**Rows:**
______________________________

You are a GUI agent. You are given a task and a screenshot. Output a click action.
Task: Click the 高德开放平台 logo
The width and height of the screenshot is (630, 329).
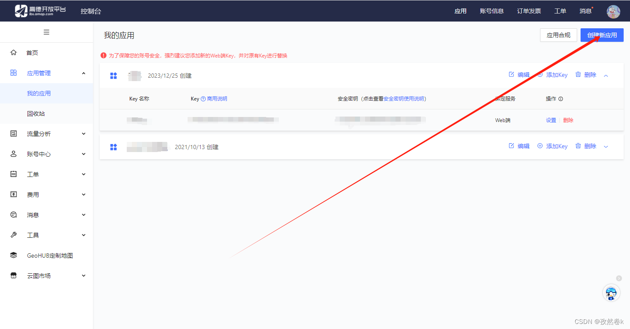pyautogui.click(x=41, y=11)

______________________________

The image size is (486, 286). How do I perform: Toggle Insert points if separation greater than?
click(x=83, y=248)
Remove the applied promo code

______________________________

**Exercise brief:** Reproduce word for word the stretch of the records above from the line containing "The image size" through the line containing "Remove the applied promo code", including both of those lines.

**The reply:**
The image size is (486, 286). How do I perform: Toggle Insert points if separation greater than?
click(x=83, y=248)
Remove the applied promo code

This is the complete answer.